Mal’s fingers loosened around her wine glass, and it teetered dangerously. Laurie reached for it before it could fall, but Mal flinched and the wine spilled onto the floor. Neither of them even glanced once at the spill. Laurie placed their glasses on the nightstand and grabbed Mal’s hands in hers.
“I know how terrifying it is to believe,” she whispered, not daring to pull away, “that you might be worth loving just as you are. How could you feel that if someone hadn’t shown you?”
Mal blinked, and tears slid down her cheeks. Laurie couldn’t bear the refusal in her eyes, the sheer, shocking uncertainty. She pulled her close and down to the sheets, letting Mal cry into her shoulder.
She’d never remember what she said, what she whispered in her tipsy haze, but they fell asleep like that, in each others arms.
At some point in the middle of the night, Laurie woke up needing to pee. Mal’s eyes were open, tracking her as she got up. She didn’t know whether Mal had been awake long before her, or whether they’d woken together. When she came back to bed, Mal’s hand stretched out towards her, hesitant to go back to where it had been resting on her hip.
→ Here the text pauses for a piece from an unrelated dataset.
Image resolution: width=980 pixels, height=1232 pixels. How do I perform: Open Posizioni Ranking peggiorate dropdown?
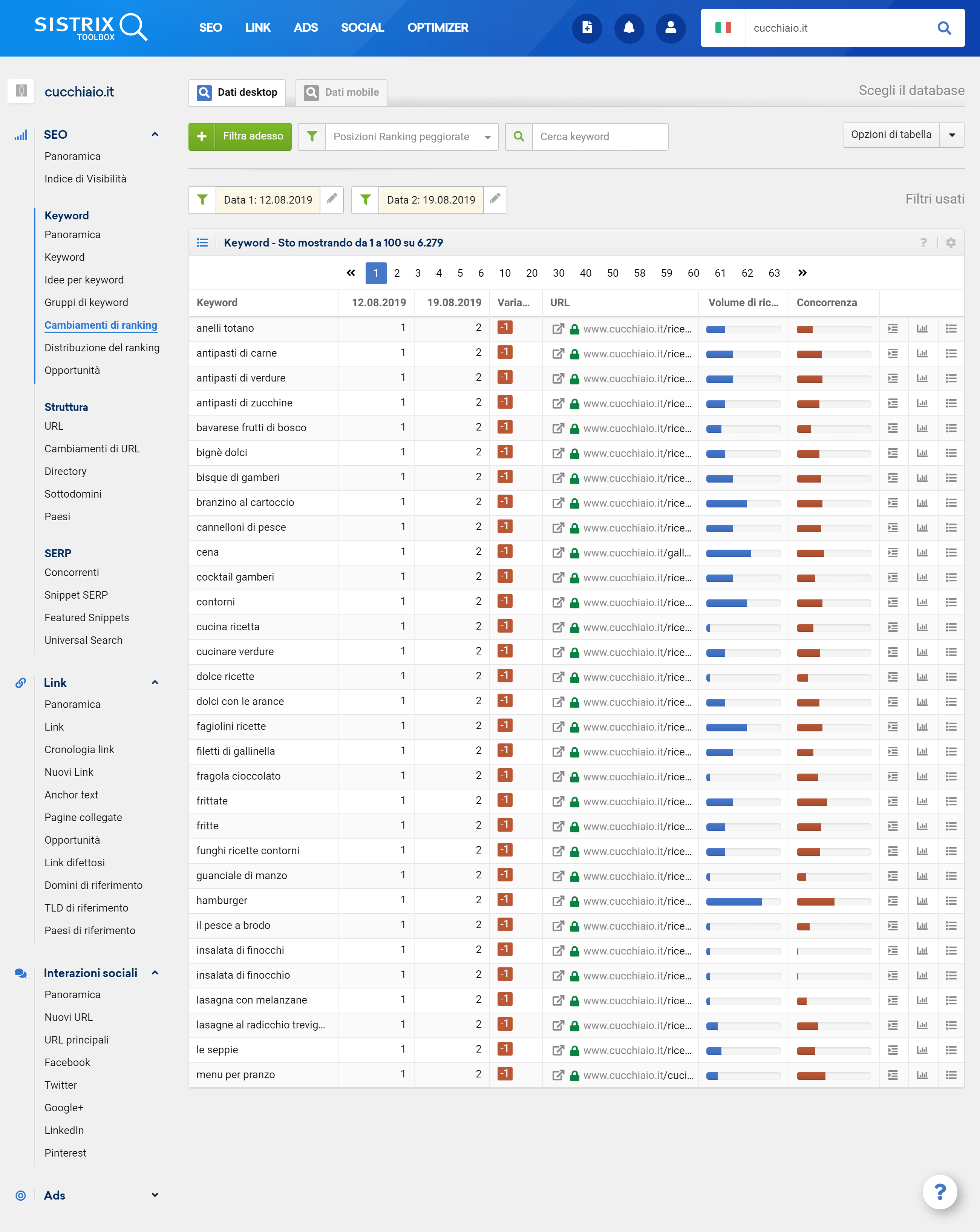[x=412, y=136]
Laurie reached for it and threaded her fingers through Mal’s. Mal shuffled closer. She did too. Soon their heads were on the same pillow.
Mal moved first, settling in so close their noses touched. Her warm breath landed against Laurie’s lips.
Mal’s hand returned to her waist.
Laurie lifted her hand to Mal’s cheek.
Their lips met. Hands started to explore, to pull and tug until their legs intertwined. It was so easy. Comfort and love and grief came unbound. They kissed until Laurie’s lips were bruised, and didn’t stop, and when Mal pressed her into the sheets her legs wrapped around Mal’s hips as if they’d always belonged there.